## REQUIRED TASK
Give the rows below, from the first one through the line containing "Action: click(x=393, y=407)", as a JSON list of strings with one string per line, leaving out blank lines.

## MATERIAL PROVIDED
_ _ _ _ _ _ _
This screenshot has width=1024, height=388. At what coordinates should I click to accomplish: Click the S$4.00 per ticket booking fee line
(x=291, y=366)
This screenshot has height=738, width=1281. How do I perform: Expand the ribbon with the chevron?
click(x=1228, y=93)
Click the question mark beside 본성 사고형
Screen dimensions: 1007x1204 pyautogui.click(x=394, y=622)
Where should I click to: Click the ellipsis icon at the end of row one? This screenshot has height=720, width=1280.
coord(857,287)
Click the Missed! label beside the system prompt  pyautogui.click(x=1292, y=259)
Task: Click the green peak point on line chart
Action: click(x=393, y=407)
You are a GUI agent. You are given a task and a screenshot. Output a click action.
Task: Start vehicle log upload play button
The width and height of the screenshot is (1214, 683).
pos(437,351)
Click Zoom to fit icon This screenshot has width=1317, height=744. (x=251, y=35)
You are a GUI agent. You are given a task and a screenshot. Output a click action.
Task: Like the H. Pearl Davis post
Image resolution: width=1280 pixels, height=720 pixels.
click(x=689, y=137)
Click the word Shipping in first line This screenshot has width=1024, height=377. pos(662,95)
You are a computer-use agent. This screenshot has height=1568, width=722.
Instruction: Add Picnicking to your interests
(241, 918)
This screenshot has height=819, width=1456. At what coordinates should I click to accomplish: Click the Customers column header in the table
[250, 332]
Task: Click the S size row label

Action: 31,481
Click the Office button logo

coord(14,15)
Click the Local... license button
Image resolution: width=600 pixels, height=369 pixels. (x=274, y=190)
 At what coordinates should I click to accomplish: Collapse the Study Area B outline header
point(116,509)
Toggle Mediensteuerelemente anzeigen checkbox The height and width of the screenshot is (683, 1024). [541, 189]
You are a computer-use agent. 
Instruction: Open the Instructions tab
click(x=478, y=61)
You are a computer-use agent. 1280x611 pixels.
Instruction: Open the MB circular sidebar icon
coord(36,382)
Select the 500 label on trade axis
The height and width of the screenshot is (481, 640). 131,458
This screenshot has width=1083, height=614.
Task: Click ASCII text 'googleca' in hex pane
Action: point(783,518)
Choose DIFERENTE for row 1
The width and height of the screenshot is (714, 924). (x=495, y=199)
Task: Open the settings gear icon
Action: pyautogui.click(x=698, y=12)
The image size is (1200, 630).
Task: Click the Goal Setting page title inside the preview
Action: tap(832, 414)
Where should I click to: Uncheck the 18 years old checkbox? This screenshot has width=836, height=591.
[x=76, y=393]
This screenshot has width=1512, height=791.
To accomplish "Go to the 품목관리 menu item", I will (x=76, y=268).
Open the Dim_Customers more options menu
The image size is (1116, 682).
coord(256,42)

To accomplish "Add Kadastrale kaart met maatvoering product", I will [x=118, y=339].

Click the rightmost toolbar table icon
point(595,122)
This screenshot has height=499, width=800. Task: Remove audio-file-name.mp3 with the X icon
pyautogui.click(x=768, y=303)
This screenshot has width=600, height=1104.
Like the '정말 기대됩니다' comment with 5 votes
_ _ _ _ _ _ _
## COMPLETE RESPONSE
[
  "This screenshot has width=1024, height=388. At what coordinates should I click to accomplish: Click the S$4.00 per ticket booking fee line",
  "(x=291, y=366)",
  "This screenshot has height=738, width=1281. How do I perform: Expand the ribbon with the chevron?",
  "click(x=1228, y=93)",
  "Click the question mark beside 본성 사고형",
  "Screen dimensions: 1007x1204 pyautogui.click(x=394, y=622)",
  "Where should I click to: Click the ellipsis icon at the end of row one? This screenshot has height=720, width=1280.",
  "coord(857,287)",
  "Click the Missed! label beside the system prompt  pyautogui.click(x=1292, y=259)",
  "Task: Click the green peak point on line chart",
  "Action: click(x=393, y=407)"
]